▶ What the task requires:
Quote the data exactly, from the line containing "The height and width of the screenshot is (1074, 1910)." through the end of the data, including both of those lines.

>>>

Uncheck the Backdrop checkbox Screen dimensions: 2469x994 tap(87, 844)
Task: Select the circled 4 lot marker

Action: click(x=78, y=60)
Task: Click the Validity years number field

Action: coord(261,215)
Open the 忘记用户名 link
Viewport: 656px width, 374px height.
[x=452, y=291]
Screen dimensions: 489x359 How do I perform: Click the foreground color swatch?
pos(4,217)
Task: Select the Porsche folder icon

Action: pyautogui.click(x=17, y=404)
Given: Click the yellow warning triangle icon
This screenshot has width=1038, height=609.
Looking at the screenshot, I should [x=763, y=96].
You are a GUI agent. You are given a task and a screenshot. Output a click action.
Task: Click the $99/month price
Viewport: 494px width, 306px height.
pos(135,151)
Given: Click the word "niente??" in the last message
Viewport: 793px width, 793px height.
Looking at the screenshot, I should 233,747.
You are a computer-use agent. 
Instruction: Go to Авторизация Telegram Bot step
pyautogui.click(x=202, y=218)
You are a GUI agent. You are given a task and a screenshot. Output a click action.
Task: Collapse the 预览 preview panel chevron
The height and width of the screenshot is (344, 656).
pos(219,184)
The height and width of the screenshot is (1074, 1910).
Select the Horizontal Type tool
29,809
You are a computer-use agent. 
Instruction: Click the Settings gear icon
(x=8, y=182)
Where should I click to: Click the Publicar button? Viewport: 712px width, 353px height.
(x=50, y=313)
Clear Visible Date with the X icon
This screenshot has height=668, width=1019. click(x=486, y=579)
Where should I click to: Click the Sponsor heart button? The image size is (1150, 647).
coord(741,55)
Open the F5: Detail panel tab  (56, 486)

<<<

▶ Solution below:
The height and width of the screenshot is (1074, 1910).
Select the Horizontal Type tool
29,809
You are a computer-use agent. 
Instruction: Click the Settings gear icon
(x=8, y=182)
Where should I click to: Click the Publicar button? Viewport: 712px width, 353px height.
(x=50, y=313)
Clear Visible Date with the X icon
This screenshot has height=668, width=1019. click(x=486, y=579)
Where should I click to: Click the Sponsor heart button? The image size is (1150, 647).
coord(741,55)
Open the F5: Detail panel tab  (56, 486)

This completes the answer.